---------- Teks Bacaan ----------
Derita Rohingya, Bangladesh Pun Tak Akui Etnis Mereka

Selasa, 27 November 2018 11:38 WIB

Seorang pengungsi membawa poster saat melakukan aksi protes epatriasi atau pemulangan para pengungsi di kamp Unchiprang di Teknaf, Bangladesh, 15 November 2018. Para pengungsi Rohingya beralasan khawatir keselamatan jiwa raga mereka jika harus kembali ke Myanmar. REUTERS/Mohammad Ponir Hossain

TEMPO.CO, Jakarta - Pengungsi etnis Muslim Rohingya yang tinggal di sejumlah kamp di Bangladesh melakukan protes menuntut Bangladesh mengakui identitas etnis mereka sebagai Rohingya.
---------- Data yang Diberikan ----------
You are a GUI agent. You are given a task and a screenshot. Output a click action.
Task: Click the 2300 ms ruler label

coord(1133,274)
----------
→ Daftar Tugas:
[a] Jawablah pertanyaan berikut berdasarkan teks bacaan.
(i) Di kamp mana aksi protes dalam keterangan foto berlangsung?
(ii) Pada tanggal berapa aksi dalam keterangan foto itu terjadi?
(iii) Apa yang dituntut para pengungsi dari Bangladesh menurut paragraf berita?
[b] Nama tempat apa saja yang disebut dalam teks bacaan? Sebutkan semuanya.
[c] Salin dengan tepat bagian teks bacaan yang dimulai dengan "TEMPO.CO, Jakarta - Pengungsi" dan berlanjut hingga "mereka sebagai Rohingya.".

→ Jawaban Lengkap:
[a]
(i) Di kamp Unchiprang di Teknaf, Bangladesh.
(ii) 15 November 2018.
(iii) Mereka menuntut Bangladesh mengakui identitas etnis mereka sebagai Rohingya.

[b] Bangladesh, Unchiprang, Teknaf, Myanmar, Jakarta

[c]
TEMPO.CO, Jakarta - Pengungsi etnis Muslim Rohingya yang tinggal di sejumlah kamp di Bangladesh melakukan protes menuntut Bangladesh mengakui identitas etnis mereka sebagai Rohingya.